Клинок приподнялся над кроватью, вслед за ним сел, опершись на локти капитан. Кислотник подлетел к самому лицу Клипарда, приблизившись к переносице, словно вглядываясь тому в глаза. По его лезвию пробежали неизвестные черные руны.
— Я не очень хорошо разбираюсь в этом обряде, поскольку наблюдал за ним всего лишь один раз — сегодня, — ответил меч. — Судя по тем же записям из книгохранилища в Ордене, можно понять, что один из монахов передает часть своей силы, будто божественную искру.
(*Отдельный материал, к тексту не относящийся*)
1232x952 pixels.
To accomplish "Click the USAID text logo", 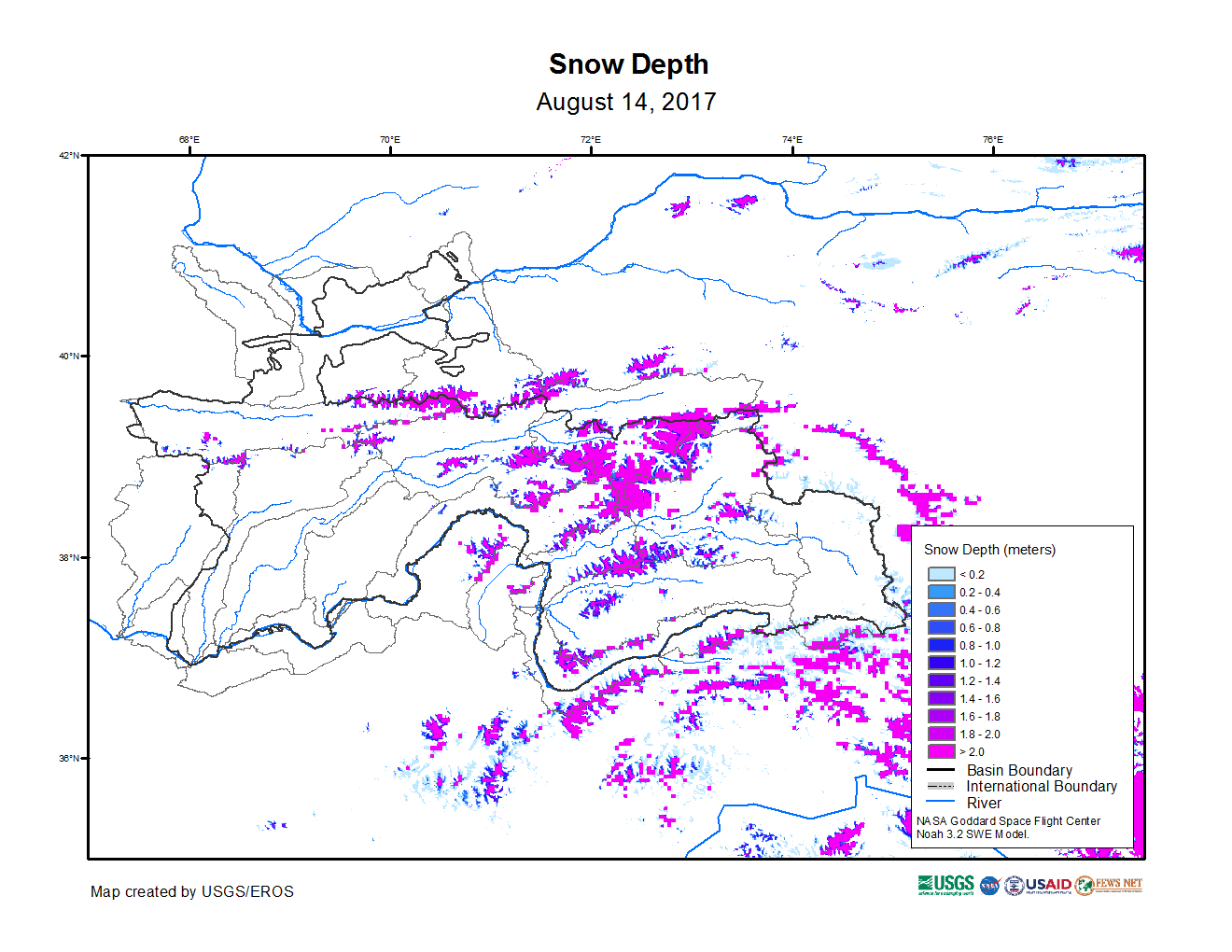I will tap(1048, 885).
Как появившийся из другого мира Бог, так этот огонек входит в твое сознание и пробуждает божественное, которое живет в каждом из нас.
— Хочешь сказать, — удивился капитан, — что мне только что передали немного мифической силы всесильных монахов?
Гарда меча наклонилась в согласии, оружие продолжало парить перед самым носом Антона.
— Понимаешь, тай-цзин, только что ты стал на Путь, ведущий к четвертому Овалу Ордена. А такое доступно только одному из многих миллиардов! Ты избран для того, чтобы всюду нести добро и Месть, во имя добра!
— Нести добро?! — вспыхнул Клипард. — Чего хорошего я увидел в этой жизни?! Только смерть, убийства, изнасилования и мучения тысяч людей. Всюду ложь и лизоблюды. Только горе и смрад несется по вселенной. Кажется, в мире больше не осталось добродетели, каждый человек враг другому. Только златолюбие и жажда власти правит народом. О каком добре ты говоришь, наивное орудие убийства? Разве смерть — добро?